A leggere le cronache della vigilia dell'incontro di Anchorage tra Donald Trump e Vladimir Putin c'è un embrione di novità tra i tanti veti che accompagnano la questione che sta più a cuore all'Ucraina, cioè quella della sua sicurezza o meglio delle garanzie che dovrebbero impedire, nel caso si arrivasse a una tregua, che lo Zar torni ad aggredire Kiev tra qualche anno: Washington (ma esperienza insegna che con Trump nulla è sicuro) accetterebbe l'idea di un contingente militare fornito dai cosiddetti paesi volenterosi che avrebbe pure l'appoggio logistico, tecnico e militare degli Stati Uniti. Verrebbe schierato un apparato militare da quelle nazioni (dall'Inghilterra alla Francia, ad altri e bisognerà di vedere il livello di coinvolgimento di Germania e Italia) che si sentono in dovere di salvaguardare la pace in questo pezzo d'Europa in stretto rapporto con gli Stati Uniti. Di fatto, con le dovute differenze, un'organizzazione del genere somiglierebbe ad una Nato, una Nato in formato ridotto. A scorrere i nomi delle capitali coinvolte per l'80% si tratterebbe dei paesi che diedero vita il 4 aprile del 1949 al Patto Atlantico (la Germania occupata dagli alleati e senza un governo aderì sei anni dopo).
La ragione per cui è nata l'idea dei "volenterosi" è che la Nato di oggi stenta a muoversi. Troppi Paesi, spesso con politiche e alleanze unilaterali diverse, rendono l'organizzazione farraginosa e lenta. È difficile immaginare in questa situazione un pronto intervento a scopi di "dissuasione". Per non parlare della politica dei "veti": a parte l'ostilità di Putin chi ha detto che l'Ungheria di Orban o la Turchia di Erdogan, siglata la pace tra Kiev e Mosca, accetterebbero l'ingresso dell'Ucraina nell'Alleanza?
Mettere in piedi una Nato in formato ridotto o, per usare un'espressione più in voga, dar vita alla gamba europea dell'Alleanza potrebbe ovviare a tutti questi limiti specie se il formato nascesse d'intesa con gli Stati Uniti. Sarebbe una strada più semplice e quasi obbligata se si vuole andare incontro alle esigenze di sicurezza dell'Ucraina (l'inefficacia dei due accordi di Minsk ancora aleggia nell'aria). Del resto con espressioni e nominalismi diversi tutte le ipotesi prospettate in questi mesi per salvaguardare Kiev vanno in questa direzione. A cominciare dall'idea avanzata dal governo italiano, cioè un accordo militare con le sue regole i suoi automatismi che dovrebbe garantire Kiev in caso di aggressione.
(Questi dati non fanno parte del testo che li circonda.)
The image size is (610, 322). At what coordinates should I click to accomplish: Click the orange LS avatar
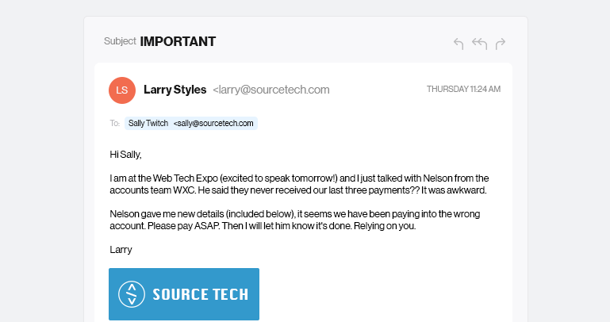[122, 90]
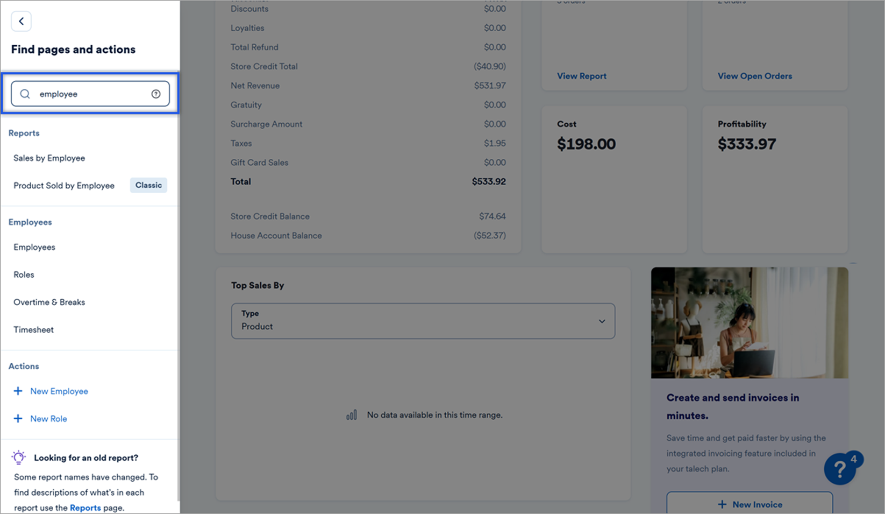Click the View Report link

(582, 76)
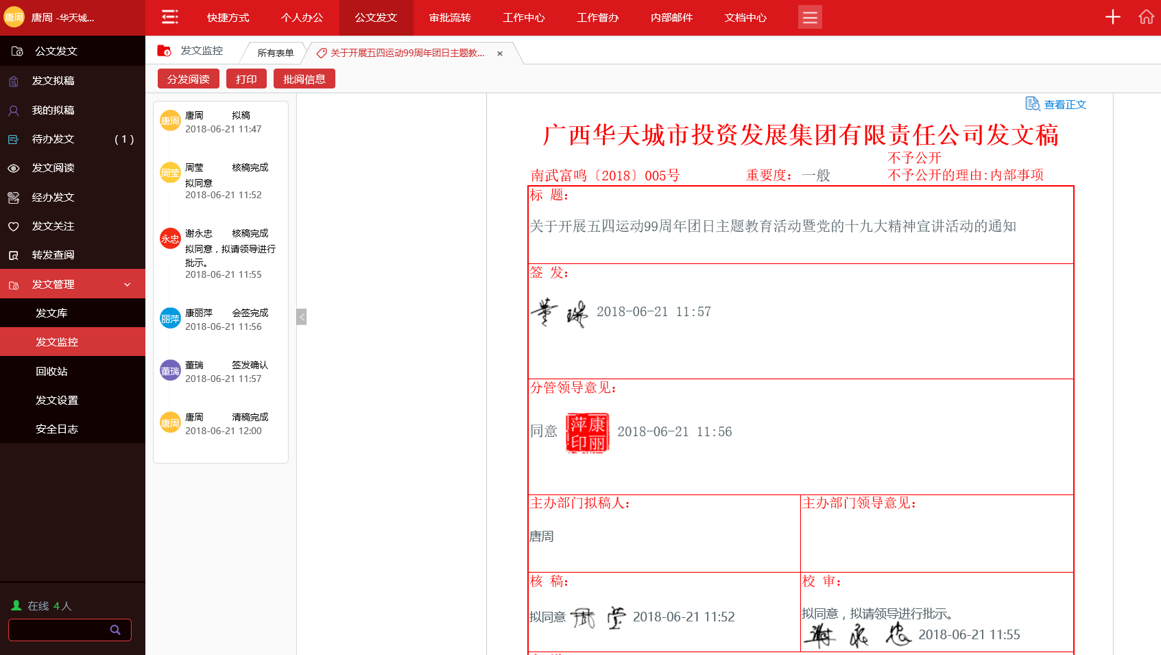1161x655 pixels.
Task: Select 待办发文 in the sidebar
Action: (x=53, y=139)
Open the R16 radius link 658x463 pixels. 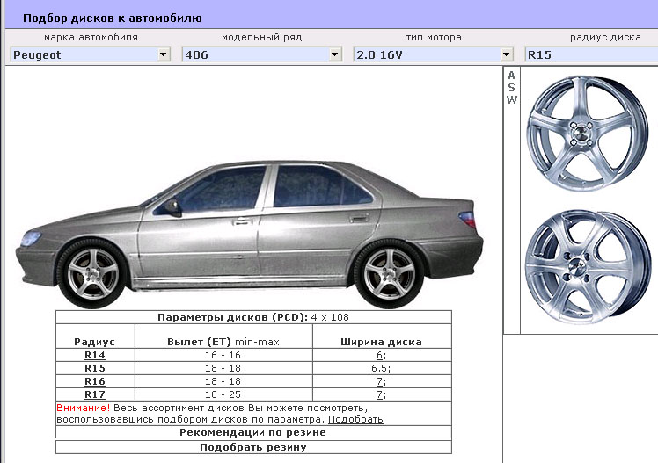click(x=95, y=381)
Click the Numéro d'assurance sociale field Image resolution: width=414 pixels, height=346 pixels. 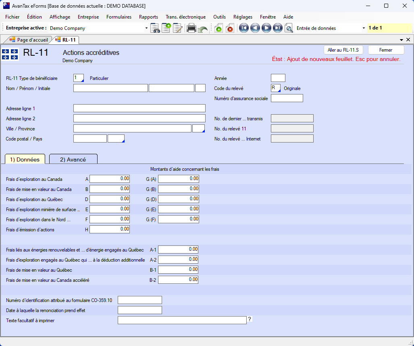coord(287,98)
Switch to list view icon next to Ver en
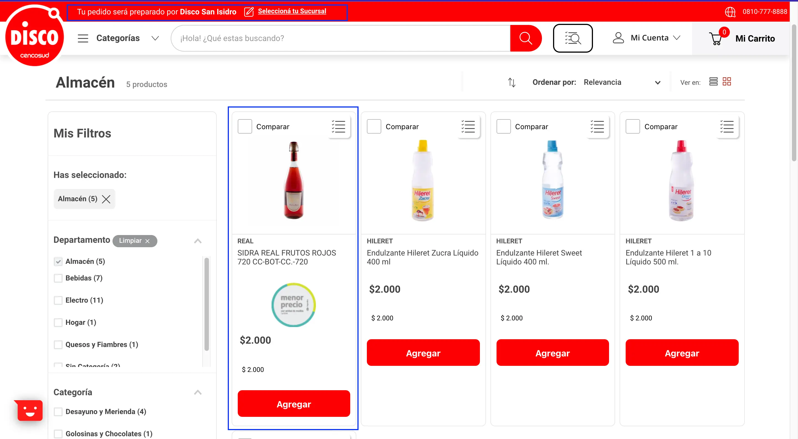This screenshot has height=439, width=798. coord(713,81)
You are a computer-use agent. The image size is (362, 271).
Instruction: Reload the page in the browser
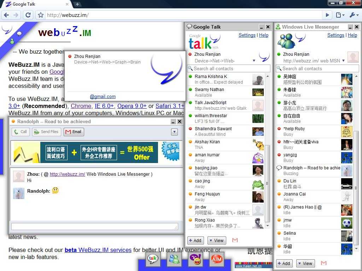(x=28, y=15)
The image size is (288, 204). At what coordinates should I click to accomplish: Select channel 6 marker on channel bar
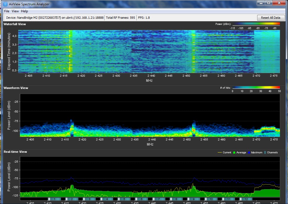point(141,199)
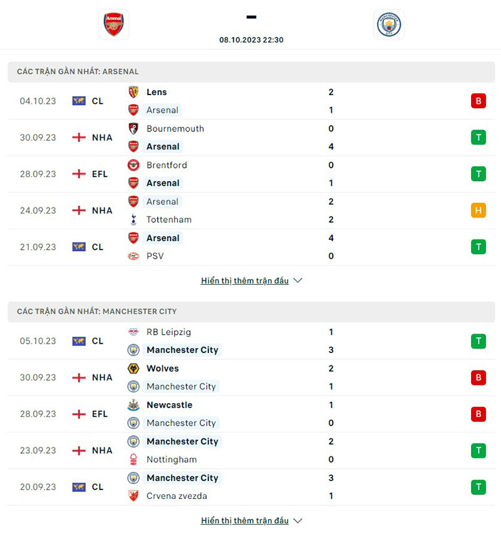Expand more matches under Manchester City's results
The image size is (501, 539).
coord(244,520)
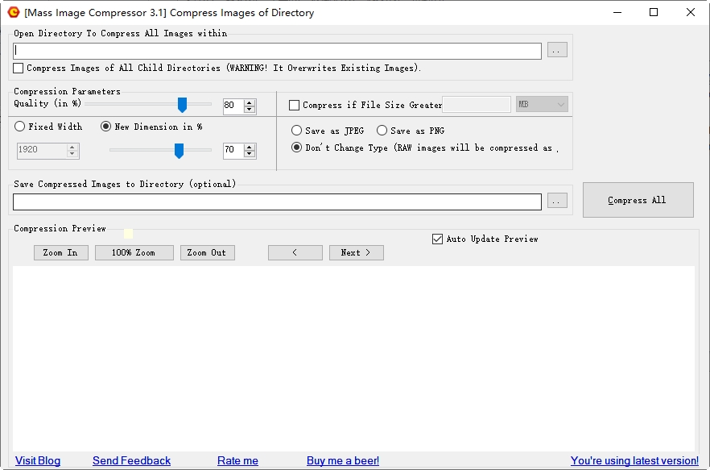The height and width of the screenshot is (470, 710).
Task: Click the Buy me a beer link
Action: click(342, 460)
Meccanismi molto simili a quelli della Nato. Appunto, un surrogato dell'Alleanza.
La verità è che il mutare degli eventi a livello globale si è fatto troppo veloce e organizzazioni mastodontiche - l'Onu ne è l'esempio più lampante - stentano a tenere il passo degli avvenimenti. Tutto si muove troppo in fretta specie se te la devi vedere con delle autocrazie in cui decide uno solo. Ecco perché sono più efficienti alleanze più piccole che riuniscano paesi che abbiano politiche simili e che custodiscono gli stessi valori. In fondo quello che sta avvenendo in Ucraina è la presa d'atto della nuova condizione del mondo.
Un discorso che potrebbe essere applicato anche all'Europa. Vale la pena mantenere in piedi un'Unione che tiene insieme 27 paesi e 9 volte su dieci è bloccato dalla politica dei veti. Non sarebbe meglio anche qui tornare al nocciolo dei paesi fondatori e a chi ci vuole starci davvero, rispettando diritti e oneri, per contare di più a livello globale. In fondo non è detto che un'Europa più grande sia più potente di un'Europa più piccola ma più coesa.
È una vita che si parla di un'Europa a due velocità. Concetto che potrebbe essere applicato anche all'Alleanza. Tanto come recita una frase attribuita forse erroneamente a Napoleone e a De Gaulle: "l'intendance suivra". Gli altri paesi seguiranno.